Pero no había terminado.
—Levántense. Los tres en fila otra vez. Voy a marcarlos a todos.
Los hizo ponerse uno al lado del otro, culo contra la pared. Sacó su cinturón de cuero gastado y empezó a azotar: primero Chris (diez golpes fuertes en las nalgas ya destrozadas), luego Blake (enfocándose en los muslos internos hasta que gritó), finalmente Alex (quince golpes brutales, haciendo que el “alfa” llorara por primera vez en años).
—Nadie manda aquí más que yo —sentenció Marco mientras azotaba—. Desde hoy, reglas nuevas: viernes y sábado papá llega a las 10 pm.
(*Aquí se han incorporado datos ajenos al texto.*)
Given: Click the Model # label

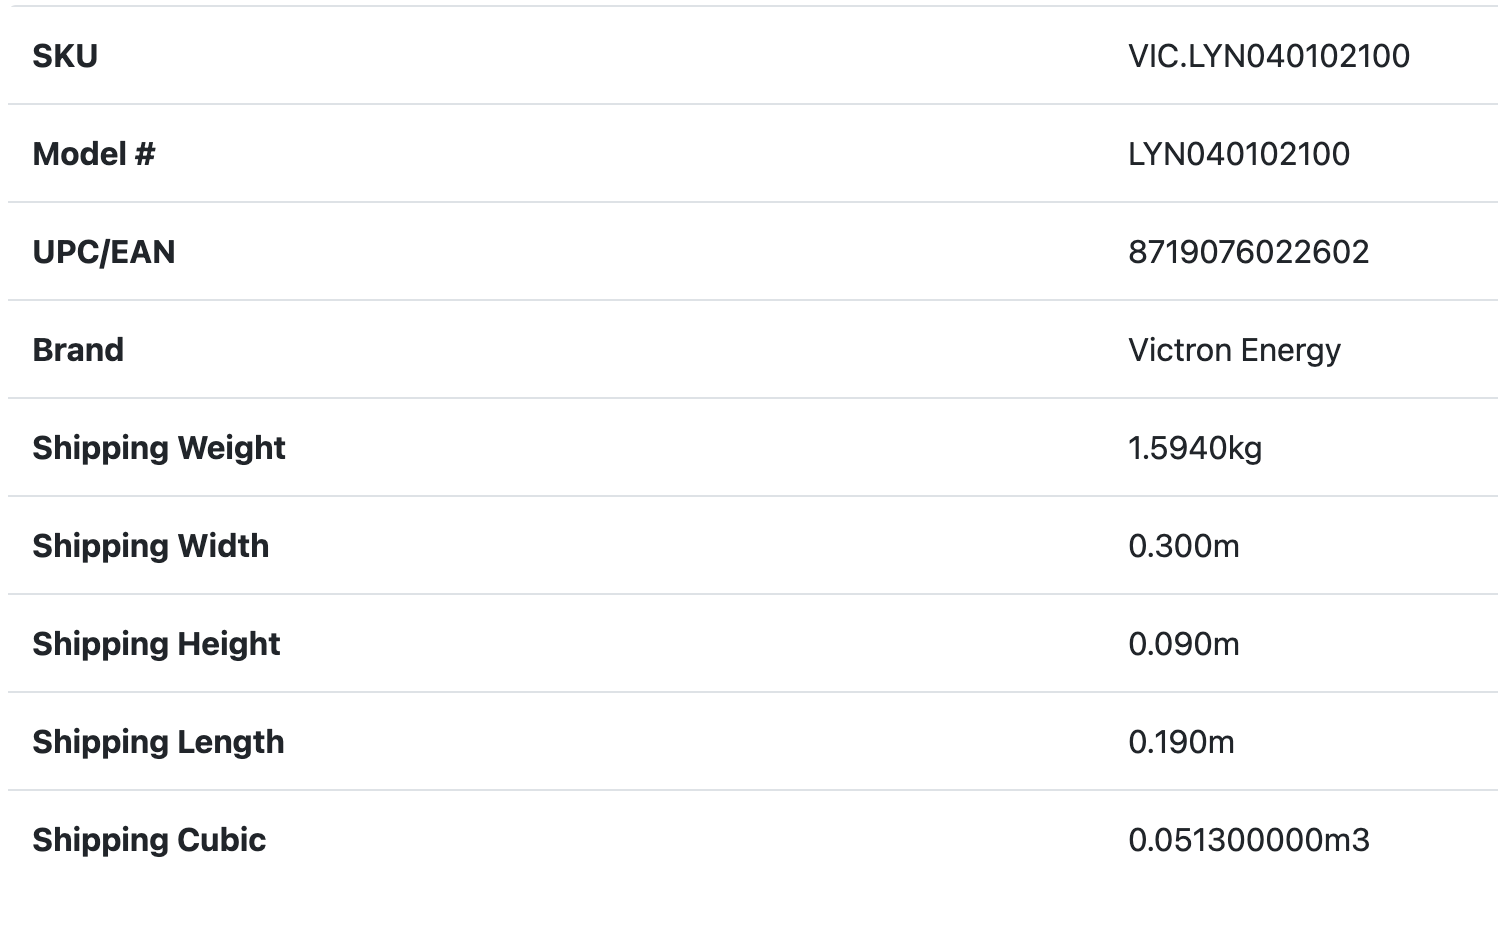Looking at the screenshot, I should point(94,154).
Su madre se quedará fuera por un tiempo debido al trabajo y los quiero a los tres esperando Chris tú en lencería completa: bragas, medias, liguero, plug puesto desde las 8. Ano limpio por fuera, sucio y hambriento por dentro. Si no están listos, castigo doble. ¿Entendido?
—Sí, papá… —respondieron los tres al unísono, voces rotas.
Marco sonrió, acariciando su verga que ya volvía a endurecerse.
—Bien. Ahora traigan la cámara. Vamos a grabar el primer video oficial de la familia Rivera. Chris en el centro, yo detrás, ustedes dos a los lados. Quiero que cada fin de semana vean esto y recuerden quién es el dueño.
Los hermanos obedecieron, temblando de miedo, vergüenza y excitación. Marco colocó a Chris boca abajo sobre la mesa del comedor, piernas abiertas, y volvió a entrar sin piedad. Mientras follaba, ordenó a Alex y Blake que se masturbasen sobre la cara de su hermano.
—Córranse en su cara. Que huela a familia toda la noche.
Uno tras otro eyacularon sobre Chris, semen caliente cubriendo mejillas, labios, ojos cerrados. Marco terminó dentro otra vez, llenándolo hasta que el abdomen de Chris se hinchó ligeramente.
Cuando terminaron, Marco los obligó a dormir en la misma cama king size de la habitación principal: Chris en el centro, ano goteando, Marco a un lado abrazándolo posesivamente, Alex y Blake a los costados, cuerpos pegados, olor a sexo impregnando las sábanas.
—Duerman, mis bebés —murmuró Marco, besando la nuca de Chris—. Mañana sábado traigo algunos juguetes. Vamos a ver cuánto aguantan antes de suplicar que pare… aunque sé que no van a querer que pare nunca.
La casa familiar ya no era solo un lugar de juegos entre hermanos. Ahora era el reino absoluto de Marco Rivera. Y cada fin de semana, el olor a sumisión, semen y sudor se volvía más denso, más permanente, más adictivo.
Los hermanos ya no eran solo hermanos. Eran las putas privadas de su padre. Y lo aceptaban con una sonrisa rota y pollas duras.